智能移動終端正不斷被企業用于承載關鍵技術及核心應用，同時攜帶個人設備（BYOD）策略也被大量引入企業。為了防止企業數據泄露和個人使用環境中的惡意軟件對企業數據的竊取，必須提高設備安全并引入有效的移動設備管理措施。

2 一般運行環境的終端

安全技術

一般運行環境（REE）主要包括運行于通用嵌入式處理器中的一般操作系統（Rich OS）及其上的客戶端應用程序。諸如Android、iOS等一般操作系統賦予了智能移動終端功能的可擴展性和使用的便利性。與此同時，也帶來了多種安全威脅。

2.1 傳統的設備訪問控制

智能移動終端提供了包括密碼配置、用戶身份鑒別等傳統的設備訪問控制機制。以Android和iOS系統為例。Android系統提供了身份鑒別、口令設置、重鑒別和鑒別失敗處理機制[4]。Android系統提供基本密碼配置選項，包括設置圖案密碼、數字密碼、混合密碼等多種密碼方式。有些機型還為用戶配置了基于用戶生物特征，如面部識別和指紋識別的身份鑒別機制。iOS的系統管理者可以設定密碼強度，可確定用戶頻繁使用后需要設定新密碼的周期[5]。Android和iOS的用戶還可以設置用戶錯誤登錄的上限，以及超過這個上限后系統是否擦除設備信息。

2.2 設備數據加密機制

智能移動終端操作系統為設備中的數據提供了數據加密機制。

Android 3.0及之后的版本的系統提供了文件系統的加密機制[4]。所有的用戶數據均可使用AES-128算法，以密碼分組鏈接（CBC）模式進行加密。文件系統密鑰通過使用由用戶口令派生出的密鑰以AES128算法進行保護。生成加密文件系統密鑰的加密密鑰時，采用標準的基于口令的密鑰派生PBKDF2算法，由用戶口令派生出加密密鑰。
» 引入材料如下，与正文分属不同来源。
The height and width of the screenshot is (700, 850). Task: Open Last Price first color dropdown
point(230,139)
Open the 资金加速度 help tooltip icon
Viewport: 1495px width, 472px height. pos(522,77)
iOS系統中，所有用戶數據強制加密[6]。每臺iOS設備都配備了專用的AES-256加密引擎，它內置于閃存與主系統內存之間的直接存儲器訪問（DMA）路徑中，可以實現高效的文件加密。加密解密所使用的密鑰主要來自設備的唯一標識（UID）以及設備組標識（GID）。設備的UID及GID全部被固化在芯片內部，除了AES加密引擎，沒有其他方式可以直接讀取。只能查看使用它們進行加解密后的結果。每臺設備的UID是唯一的。使用UID的加密方式將數據與特定的設備捆綁起來，因此，如果將內存芯片從一臺設備整體移至另一臺設備，文件將不可訪問。除了GID及UID，其他加密使用的密鑰全部由系統自帶的隨機數生成器產生。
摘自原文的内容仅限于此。